The precious metal “reacted well overnight after the aggressive tone from the Fed,” said James Hatzigiannis, chief market strategist at Ploutus Capital Advisors. “The Fed indicated that the U.S. economy will soon produce the worst economic data ever seen and as a result they said more help will be needed and quickly.”
That “escalated the idea, that the Fed is offering the possible scenario of infinite quantitative easing,” he told MarketWatch. Gold then “took a quick dive down after some U.S. economic numbers were released [early Thursday] that were pretty much aligned with forecasts.”
Some 3.8 million American workers who just lost their jobs applied last week for unemployment benefits, bringing a record number of layoffs during the coronavirus crisis to about 30 million in a month and a half.
The moves for gold also come as the World Gold Council said investment demand for bullion soared in the first quarter as the COVID-19 pandemic fueled safe-haven appetite for the precious metal.
Total gold investment demand, which includes bars and coins and gold-backed exchange-traded fund investments, climbed by 80% year-over-year to a four-year high of 539.6 metric tons in the first quarter, the WGC said. That figure included inflows of 298 metric tons for gold-backed ETFs to record-high holdings of 3,185 metric tons for the quarter.
Total global first-quarter demand, however, edged up by just 1% from the same period last year to 1,083.8 metric tons.
The GFMS team at Refinitiv reported Thursday that physical gold demand, including jewelry, industrial fabrication and bars and coins, fell 26% year-on-year in the first quarter to 753 metric tons—the lowest level since 2009. Including exchange-traded fund flows, total global gold demand was up 2% at roughly 1,070 metric tons for the quarter.

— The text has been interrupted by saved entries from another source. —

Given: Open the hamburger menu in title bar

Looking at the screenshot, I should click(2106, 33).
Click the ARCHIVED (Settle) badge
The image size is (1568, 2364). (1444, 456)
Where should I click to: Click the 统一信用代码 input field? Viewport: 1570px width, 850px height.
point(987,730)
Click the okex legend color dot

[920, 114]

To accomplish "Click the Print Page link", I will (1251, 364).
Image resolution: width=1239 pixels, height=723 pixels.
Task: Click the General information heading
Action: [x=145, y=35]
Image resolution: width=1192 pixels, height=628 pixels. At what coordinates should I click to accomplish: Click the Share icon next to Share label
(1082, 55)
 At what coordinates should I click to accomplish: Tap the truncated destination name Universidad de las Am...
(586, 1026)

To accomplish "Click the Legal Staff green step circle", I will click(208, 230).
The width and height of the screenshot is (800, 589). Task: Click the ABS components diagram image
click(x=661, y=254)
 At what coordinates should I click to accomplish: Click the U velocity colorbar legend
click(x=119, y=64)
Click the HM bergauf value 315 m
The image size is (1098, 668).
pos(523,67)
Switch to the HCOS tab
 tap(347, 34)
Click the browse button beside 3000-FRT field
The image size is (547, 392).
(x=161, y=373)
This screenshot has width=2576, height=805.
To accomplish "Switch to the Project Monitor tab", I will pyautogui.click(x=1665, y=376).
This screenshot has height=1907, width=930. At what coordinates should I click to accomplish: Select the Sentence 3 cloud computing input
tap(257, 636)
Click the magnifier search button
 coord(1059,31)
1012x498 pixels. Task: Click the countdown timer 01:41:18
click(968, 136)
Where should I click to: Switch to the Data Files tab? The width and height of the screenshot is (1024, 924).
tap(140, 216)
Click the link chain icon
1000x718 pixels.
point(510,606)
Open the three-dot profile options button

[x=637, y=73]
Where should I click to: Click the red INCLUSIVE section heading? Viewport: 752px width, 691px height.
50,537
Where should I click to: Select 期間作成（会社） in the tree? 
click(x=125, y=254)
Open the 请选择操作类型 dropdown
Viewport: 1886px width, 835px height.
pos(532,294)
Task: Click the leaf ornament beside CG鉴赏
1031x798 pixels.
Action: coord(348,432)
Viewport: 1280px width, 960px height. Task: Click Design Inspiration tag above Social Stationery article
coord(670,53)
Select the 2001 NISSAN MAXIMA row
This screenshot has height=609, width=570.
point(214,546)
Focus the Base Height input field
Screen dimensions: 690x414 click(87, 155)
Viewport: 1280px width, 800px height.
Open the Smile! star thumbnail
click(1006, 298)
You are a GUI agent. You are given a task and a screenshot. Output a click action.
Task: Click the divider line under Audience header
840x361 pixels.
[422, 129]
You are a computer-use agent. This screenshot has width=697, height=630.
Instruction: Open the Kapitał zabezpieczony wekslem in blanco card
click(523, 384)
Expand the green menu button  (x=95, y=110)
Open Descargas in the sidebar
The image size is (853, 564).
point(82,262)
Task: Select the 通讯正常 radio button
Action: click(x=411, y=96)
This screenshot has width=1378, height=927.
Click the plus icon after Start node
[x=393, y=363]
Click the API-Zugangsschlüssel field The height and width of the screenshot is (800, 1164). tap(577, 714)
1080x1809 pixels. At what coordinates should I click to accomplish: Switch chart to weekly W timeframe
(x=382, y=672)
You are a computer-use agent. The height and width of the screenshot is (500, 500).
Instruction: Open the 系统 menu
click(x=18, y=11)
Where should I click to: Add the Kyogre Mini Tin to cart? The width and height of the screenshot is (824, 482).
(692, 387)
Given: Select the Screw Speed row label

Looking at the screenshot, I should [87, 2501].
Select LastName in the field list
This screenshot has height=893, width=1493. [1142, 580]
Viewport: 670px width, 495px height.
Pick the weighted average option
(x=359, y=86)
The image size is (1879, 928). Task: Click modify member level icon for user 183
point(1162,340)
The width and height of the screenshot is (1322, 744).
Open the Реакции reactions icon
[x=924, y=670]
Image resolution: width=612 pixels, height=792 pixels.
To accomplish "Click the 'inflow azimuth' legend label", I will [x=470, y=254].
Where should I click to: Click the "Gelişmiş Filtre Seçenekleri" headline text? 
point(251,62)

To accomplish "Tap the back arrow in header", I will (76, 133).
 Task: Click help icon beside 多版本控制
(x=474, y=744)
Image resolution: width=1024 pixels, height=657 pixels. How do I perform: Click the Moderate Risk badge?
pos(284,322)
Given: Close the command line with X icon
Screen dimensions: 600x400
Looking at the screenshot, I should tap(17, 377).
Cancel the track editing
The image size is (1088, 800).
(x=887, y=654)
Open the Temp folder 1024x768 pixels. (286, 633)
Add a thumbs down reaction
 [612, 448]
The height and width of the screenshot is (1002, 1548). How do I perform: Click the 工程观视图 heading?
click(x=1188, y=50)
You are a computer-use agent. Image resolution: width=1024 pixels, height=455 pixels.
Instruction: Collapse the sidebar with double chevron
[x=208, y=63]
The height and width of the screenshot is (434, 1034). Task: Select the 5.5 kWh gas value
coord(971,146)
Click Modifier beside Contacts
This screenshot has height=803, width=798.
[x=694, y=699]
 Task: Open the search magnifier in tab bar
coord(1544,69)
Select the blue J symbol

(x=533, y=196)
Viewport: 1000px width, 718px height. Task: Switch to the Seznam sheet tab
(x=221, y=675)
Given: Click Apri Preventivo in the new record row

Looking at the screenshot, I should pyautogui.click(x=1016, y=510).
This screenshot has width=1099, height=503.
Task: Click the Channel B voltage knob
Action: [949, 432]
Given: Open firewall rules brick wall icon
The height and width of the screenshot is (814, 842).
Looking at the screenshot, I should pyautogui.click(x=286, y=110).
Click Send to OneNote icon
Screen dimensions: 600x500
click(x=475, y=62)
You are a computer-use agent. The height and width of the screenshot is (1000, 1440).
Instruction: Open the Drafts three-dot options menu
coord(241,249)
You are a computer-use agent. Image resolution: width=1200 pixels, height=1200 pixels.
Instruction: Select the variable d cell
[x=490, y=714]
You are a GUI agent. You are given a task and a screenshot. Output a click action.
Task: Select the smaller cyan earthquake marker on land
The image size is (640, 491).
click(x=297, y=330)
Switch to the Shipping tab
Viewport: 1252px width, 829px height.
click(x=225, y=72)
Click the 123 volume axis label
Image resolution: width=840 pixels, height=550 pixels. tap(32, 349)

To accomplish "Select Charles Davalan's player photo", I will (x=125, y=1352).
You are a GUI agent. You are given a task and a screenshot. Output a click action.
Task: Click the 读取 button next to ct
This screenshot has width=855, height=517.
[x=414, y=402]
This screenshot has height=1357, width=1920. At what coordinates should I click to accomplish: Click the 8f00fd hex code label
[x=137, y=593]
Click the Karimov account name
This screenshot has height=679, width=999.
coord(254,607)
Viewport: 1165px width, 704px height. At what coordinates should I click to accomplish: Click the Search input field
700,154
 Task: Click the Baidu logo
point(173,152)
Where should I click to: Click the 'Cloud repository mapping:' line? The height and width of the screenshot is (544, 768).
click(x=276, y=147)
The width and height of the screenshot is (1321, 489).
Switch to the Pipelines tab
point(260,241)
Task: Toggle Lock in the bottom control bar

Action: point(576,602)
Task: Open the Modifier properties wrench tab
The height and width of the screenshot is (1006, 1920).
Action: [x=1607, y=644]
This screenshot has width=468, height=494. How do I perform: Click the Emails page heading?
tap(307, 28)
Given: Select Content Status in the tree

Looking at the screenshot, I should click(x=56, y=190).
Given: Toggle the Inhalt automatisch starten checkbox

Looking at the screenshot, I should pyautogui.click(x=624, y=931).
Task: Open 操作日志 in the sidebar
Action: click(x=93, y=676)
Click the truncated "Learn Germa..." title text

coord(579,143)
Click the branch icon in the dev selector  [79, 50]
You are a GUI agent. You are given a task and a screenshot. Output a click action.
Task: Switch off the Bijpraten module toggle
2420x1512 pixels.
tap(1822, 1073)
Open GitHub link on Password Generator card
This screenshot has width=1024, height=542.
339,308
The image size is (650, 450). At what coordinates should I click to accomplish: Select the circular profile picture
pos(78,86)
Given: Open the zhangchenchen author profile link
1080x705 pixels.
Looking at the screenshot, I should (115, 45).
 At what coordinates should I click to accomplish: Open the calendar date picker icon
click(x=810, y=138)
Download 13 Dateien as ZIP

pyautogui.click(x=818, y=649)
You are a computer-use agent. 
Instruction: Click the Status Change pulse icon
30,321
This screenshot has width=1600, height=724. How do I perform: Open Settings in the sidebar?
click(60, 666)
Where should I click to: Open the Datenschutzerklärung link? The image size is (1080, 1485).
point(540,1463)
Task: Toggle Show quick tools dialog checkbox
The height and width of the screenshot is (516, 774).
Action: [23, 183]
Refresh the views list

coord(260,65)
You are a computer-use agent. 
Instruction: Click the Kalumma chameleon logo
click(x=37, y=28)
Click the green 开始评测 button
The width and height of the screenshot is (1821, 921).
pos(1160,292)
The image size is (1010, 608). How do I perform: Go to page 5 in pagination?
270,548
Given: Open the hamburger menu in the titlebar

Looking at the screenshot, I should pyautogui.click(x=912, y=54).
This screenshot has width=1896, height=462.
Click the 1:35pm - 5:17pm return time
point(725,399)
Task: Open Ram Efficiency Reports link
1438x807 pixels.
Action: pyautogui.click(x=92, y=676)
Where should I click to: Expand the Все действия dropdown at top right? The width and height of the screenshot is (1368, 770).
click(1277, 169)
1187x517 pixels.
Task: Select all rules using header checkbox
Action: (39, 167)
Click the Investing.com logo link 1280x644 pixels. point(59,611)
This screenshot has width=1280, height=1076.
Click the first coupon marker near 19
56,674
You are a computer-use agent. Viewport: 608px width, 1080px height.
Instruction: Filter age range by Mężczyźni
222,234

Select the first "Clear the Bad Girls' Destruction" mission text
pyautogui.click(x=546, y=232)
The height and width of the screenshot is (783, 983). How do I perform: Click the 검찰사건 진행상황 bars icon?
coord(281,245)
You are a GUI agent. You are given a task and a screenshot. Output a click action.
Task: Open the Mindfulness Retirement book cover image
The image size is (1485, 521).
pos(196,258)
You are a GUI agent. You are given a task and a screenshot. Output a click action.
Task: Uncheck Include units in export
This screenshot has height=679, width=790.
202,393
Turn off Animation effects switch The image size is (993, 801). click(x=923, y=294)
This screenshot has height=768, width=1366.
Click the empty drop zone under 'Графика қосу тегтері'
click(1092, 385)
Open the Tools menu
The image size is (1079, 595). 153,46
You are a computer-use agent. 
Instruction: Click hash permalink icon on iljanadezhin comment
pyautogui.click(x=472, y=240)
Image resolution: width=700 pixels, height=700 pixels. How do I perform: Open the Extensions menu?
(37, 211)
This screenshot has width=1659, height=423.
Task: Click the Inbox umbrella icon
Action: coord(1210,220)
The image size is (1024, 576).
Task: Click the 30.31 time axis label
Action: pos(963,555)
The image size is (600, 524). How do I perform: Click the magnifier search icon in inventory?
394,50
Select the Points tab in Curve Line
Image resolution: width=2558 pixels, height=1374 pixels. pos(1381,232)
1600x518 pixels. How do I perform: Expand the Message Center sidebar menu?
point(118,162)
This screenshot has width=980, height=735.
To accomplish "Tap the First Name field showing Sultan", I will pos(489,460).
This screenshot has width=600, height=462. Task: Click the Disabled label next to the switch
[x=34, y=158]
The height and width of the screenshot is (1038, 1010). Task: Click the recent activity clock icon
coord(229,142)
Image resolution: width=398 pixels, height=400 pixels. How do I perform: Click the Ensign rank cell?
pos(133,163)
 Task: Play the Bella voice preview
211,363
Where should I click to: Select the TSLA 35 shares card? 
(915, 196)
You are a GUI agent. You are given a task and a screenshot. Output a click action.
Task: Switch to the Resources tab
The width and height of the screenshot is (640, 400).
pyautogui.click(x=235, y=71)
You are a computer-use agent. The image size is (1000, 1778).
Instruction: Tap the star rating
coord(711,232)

In other Comex trading, July silver SIN20, 0.68% fell 34.2 cents, or 2.2%, at $14.973 an ounce, for a monthly rise of 5.8%, the biggest since October.
July copper HGN20, -2.09% fell by 1.1% to $2.344 a pound. It gained 5.2% in April.
July platinum PLN20, -1.54% tacked on 1.7% to $813 an ounce, up nearly 11% for the month, according to FactSet data, and June palladium PAM20, -0.92% rose 2% to $1,956 an ounce, with prices posting a monthly loss of over 15%.